[cap-talk] membrane challenge - an Attack!
jed at nersc.gov
Wed Nov 17 20:11:58 EST 2004
At 09:56 AM 11/17/2004, Karp, Alan H wrote:
>First of all, let me make it clear that Jed's attack, even if it is
>valid, doesn't qualify for the $100.
You had made that clear previously and I restated it in the original
"Attack!" message where I said, "I'm of course not doing
so to "win" anything, but to illustrate a point..."
>It attacks a particular piece of code written in E,
I think the attack is doing a bit more than attacking a particular
piece of code written in E. As you may have noted there is no
reference to the E code in the attack I believe the attack is
probing somewhat deeper, perhaps as much into the notion of
a membrane, but I hope also at the basic notion of capabilities.
>but no one has claimed that you can't write insecure
>code in E. The prize is for showing a failure of language based control
Right. This attack has nothing to do with the issue of language
based enforcement of rights. It just occurred to me when I saw
MarcS's "membrane" implementations for his class.
>Second, I don't think Jed's attack is valid. The critical flaw in the
>argument is that Bob "independently has a capability to the SN server".
>This capability (SNC) is a hole in the membrane. It effectively puts
>the SN server inside the membrane for FMCfoo and outside for SNC.

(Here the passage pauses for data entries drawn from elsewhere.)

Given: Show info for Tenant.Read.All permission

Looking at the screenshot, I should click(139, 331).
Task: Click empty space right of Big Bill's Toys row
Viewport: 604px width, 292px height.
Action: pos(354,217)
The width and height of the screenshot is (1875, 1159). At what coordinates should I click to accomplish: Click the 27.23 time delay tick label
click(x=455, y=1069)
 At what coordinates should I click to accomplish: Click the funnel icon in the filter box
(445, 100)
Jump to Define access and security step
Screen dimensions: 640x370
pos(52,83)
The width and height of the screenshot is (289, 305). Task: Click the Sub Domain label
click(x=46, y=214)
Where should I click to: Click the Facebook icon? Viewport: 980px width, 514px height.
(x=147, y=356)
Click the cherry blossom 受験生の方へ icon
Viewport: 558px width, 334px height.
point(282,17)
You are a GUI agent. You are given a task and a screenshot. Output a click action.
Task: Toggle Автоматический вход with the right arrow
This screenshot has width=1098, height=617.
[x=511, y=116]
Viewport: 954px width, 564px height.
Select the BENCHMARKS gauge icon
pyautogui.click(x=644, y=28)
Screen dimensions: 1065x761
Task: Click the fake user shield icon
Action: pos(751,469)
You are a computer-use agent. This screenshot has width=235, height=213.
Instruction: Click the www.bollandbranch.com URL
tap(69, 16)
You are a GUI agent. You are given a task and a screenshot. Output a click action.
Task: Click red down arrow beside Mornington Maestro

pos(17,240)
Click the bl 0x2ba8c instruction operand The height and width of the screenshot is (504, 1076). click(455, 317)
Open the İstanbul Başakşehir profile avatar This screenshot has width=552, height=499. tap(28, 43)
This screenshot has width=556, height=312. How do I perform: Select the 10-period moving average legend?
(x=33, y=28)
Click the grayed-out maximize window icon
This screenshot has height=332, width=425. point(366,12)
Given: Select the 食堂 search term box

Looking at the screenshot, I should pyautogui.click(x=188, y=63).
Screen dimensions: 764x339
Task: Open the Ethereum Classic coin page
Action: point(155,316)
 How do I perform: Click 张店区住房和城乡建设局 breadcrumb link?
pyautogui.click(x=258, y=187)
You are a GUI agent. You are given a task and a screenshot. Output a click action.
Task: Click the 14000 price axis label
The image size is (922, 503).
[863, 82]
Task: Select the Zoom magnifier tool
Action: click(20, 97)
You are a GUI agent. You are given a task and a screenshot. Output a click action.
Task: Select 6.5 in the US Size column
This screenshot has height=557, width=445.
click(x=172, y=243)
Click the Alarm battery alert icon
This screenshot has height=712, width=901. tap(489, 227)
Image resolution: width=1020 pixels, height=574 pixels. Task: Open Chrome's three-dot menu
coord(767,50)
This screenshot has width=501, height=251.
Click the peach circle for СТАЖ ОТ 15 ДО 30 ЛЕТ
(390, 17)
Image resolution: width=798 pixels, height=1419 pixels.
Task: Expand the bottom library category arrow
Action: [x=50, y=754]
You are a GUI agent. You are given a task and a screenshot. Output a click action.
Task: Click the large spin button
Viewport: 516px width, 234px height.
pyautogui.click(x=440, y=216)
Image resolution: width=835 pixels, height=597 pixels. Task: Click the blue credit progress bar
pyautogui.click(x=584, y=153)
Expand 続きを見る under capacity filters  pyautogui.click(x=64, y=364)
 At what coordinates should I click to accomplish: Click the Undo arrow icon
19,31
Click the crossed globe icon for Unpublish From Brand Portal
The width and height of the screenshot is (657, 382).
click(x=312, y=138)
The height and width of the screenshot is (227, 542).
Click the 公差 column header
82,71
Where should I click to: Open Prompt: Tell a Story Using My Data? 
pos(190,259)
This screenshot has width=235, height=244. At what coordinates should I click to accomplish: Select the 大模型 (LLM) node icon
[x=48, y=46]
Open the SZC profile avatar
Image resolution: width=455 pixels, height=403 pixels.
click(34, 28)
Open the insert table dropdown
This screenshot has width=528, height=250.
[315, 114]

>Straddling the membrane in this way defeats the whole purpose of
>building a membrane in the first place.
I don't agree. The above is somewhat like the argument that David
Wagner raised. Please see my responses to his message. If
membranes are only effective when a destination for a revokable
membrane capability is confined by the source of membraned
capability then I would say that membranes have very limited
>You've got to be careful even if references to the SN server pass
>through the membrane. For example, passing SNC to David via a different
>membrane can allow Bob to violate revocation. I believe you've got to
>have a different SN server for each membrane in order to be able to
>permanently revoke an authority.
I'm glad at least that we're having this discussion. If somehow the
nature of the revocable rights that are passed to Bob or other rights
that Bob has can invalidate the revocability of capabilities passed through
a membrane then at least it seems to place what seem to me
severe limits on what on can expect of a membrane and perhaps
even revocable capabilities in general. It also seems to suggest
something about the way people are thinking about communicating
revocable rights. That is the thinking seems to be not in terms of
communication to mutually suspicious processes but instead to
processes that are otherwise constrained - e.g. they can't have
other rights (such as SN) and perhaps even must be effectively
confined. That is very far from what I understood the membrane
concept to mean, so I'd like to reach consensus on that topic.